He continues, “I want it to be regular people. I don’t want people to decide whether or not they’re going to watch it based on what guests I’m going to have on. … I want people to want to watch it because of the topic, and they hear everyday people giving their take on it.” Celebrities, he says, can be polarizing because a viewer might not tune in simply because they don’t care for the famous person.
Weighs also eschews standardized formatting and talk show-style sets, aiming, instead, to shoot the 15-20-minute videos in a variety of Asheville locations. And, while much of the creation of the “Weighing in with A.D. Weighs” series will be DIY — including Weighs crafting the music himself — a number of collaborations have also come out of the project. Arts resource guide Ridge Journal, for which Weighs writes, is lending support, and violinist Madelyn Sovern will add her talents to the soundtrack for the shows.
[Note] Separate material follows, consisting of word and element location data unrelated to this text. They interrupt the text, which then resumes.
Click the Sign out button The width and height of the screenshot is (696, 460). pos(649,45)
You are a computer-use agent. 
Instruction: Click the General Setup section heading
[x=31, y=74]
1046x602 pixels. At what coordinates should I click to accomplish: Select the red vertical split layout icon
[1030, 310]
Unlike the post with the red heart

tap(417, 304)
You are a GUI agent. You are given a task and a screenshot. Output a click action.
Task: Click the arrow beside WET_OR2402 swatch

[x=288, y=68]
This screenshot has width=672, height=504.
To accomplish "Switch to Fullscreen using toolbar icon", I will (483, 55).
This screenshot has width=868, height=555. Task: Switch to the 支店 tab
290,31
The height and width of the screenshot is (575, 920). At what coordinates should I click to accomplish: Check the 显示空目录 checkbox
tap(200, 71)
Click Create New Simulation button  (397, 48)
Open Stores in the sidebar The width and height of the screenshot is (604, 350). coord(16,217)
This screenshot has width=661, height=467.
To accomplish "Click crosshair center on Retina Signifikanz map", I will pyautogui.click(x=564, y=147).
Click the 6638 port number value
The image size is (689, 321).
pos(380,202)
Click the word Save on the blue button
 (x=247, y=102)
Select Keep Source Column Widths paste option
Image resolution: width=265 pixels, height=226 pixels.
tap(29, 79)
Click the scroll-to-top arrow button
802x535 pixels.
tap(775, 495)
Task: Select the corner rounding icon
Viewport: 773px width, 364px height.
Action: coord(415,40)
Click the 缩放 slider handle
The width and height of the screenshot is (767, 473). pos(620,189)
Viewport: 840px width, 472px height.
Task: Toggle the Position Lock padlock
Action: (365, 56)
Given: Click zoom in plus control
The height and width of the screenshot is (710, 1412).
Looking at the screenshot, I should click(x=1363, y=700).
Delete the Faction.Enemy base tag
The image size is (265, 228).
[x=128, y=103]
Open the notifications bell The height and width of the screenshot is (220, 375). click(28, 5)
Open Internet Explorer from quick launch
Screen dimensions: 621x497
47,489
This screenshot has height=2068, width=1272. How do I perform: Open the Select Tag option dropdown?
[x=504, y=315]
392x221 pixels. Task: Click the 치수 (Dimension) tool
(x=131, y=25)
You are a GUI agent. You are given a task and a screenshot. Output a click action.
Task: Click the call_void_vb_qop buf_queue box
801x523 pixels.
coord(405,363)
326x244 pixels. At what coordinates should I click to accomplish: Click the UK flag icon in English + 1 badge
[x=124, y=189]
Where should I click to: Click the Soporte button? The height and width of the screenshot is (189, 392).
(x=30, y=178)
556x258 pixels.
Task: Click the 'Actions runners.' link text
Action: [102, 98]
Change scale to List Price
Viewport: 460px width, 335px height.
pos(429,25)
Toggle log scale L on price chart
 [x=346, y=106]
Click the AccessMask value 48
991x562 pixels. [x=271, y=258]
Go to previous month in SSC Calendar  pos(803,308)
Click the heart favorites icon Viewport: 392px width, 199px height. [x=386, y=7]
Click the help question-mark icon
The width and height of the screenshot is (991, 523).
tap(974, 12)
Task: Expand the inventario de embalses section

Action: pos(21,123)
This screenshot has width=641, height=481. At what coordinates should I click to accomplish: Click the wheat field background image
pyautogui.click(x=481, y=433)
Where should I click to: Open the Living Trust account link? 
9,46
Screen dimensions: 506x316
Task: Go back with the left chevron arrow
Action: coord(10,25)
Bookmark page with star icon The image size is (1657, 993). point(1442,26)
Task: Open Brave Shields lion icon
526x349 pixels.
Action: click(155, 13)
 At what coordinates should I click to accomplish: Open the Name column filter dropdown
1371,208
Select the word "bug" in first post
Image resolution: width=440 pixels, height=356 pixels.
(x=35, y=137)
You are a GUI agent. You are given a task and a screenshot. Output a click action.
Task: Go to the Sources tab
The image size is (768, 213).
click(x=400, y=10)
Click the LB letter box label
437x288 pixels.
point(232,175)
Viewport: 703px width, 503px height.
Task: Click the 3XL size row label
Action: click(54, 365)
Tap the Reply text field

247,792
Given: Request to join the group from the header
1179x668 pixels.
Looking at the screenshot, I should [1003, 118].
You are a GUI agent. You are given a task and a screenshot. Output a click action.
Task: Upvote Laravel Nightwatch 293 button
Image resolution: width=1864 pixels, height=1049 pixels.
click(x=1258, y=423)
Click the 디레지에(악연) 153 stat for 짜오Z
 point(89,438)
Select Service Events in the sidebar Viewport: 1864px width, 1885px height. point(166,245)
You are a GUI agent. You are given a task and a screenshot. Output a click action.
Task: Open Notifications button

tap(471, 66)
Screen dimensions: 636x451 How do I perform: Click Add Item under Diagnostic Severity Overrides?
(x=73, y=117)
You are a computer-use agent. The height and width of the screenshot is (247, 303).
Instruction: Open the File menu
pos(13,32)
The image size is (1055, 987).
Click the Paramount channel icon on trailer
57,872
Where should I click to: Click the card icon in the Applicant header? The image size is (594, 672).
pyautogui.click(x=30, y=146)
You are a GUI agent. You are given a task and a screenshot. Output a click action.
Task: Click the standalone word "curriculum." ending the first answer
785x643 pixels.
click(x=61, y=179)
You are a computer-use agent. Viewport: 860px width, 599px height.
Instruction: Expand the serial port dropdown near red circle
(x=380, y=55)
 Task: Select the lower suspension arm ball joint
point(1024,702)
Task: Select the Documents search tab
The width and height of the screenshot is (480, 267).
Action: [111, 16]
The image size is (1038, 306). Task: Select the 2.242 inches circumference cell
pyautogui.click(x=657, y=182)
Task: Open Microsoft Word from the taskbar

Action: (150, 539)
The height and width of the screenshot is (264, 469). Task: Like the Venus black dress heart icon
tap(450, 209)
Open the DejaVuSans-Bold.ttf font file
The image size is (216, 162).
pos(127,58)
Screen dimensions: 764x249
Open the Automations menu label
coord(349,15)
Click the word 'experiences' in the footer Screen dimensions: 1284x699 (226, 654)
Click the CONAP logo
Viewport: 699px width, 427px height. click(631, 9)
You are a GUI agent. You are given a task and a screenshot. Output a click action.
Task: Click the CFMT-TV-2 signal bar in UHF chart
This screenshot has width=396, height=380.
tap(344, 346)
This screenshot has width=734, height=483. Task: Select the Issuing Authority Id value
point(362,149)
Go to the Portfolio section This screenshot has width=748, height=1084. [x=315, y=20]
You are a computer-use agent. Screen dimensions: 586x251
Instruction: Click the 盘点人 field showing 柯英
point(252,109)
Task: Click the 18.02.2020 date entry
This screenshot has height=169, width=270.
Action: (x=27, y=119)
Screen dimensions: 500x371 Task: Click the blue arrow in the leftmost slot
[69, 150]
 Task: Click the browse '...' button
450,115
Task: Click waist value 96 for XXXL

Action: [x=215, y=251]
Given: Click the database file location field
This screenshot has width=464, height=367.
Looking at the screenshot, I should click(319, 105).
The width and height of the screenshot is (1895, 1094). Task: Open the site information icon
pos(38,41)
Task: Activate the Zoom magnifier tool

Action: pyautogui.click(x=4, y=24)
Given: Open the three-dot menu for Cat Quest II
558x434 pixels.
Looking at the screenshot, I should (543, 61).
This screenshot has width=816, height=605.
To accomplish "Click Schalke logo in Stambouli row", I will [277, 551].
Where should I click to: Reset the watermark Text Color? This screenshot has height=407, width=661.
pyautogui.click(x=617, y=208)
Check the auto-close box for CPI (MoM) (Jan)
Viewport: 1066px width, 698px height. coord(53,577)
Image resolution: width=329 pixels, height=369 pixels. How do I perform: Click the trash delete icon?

Beyond those contributions, what surprises Weighs is how many people are willing to share their opinions for the show. “I thought it would be difficult to get people to talk on camera,” he admits. “Some people are shy, but I’ve had far more people asking me if they could do it, like they’re excited to do it.”
He adds, “I don’t like asking people for favors because I don’t like to burden people. It turns out that’s all in my head: It’s not a burden.”
Weighs does hope the series will be meaningful. “The easiest thing to do is get on video and tell jokes or talk about celebrity gossip, but I don’t want to do the easy thing,” he says. Instead, he’s offering insight into what he believes is a needed skill in Asheville and beyond these days: “This, right here, is the template for how we’re going to have uncomfortable conversations.”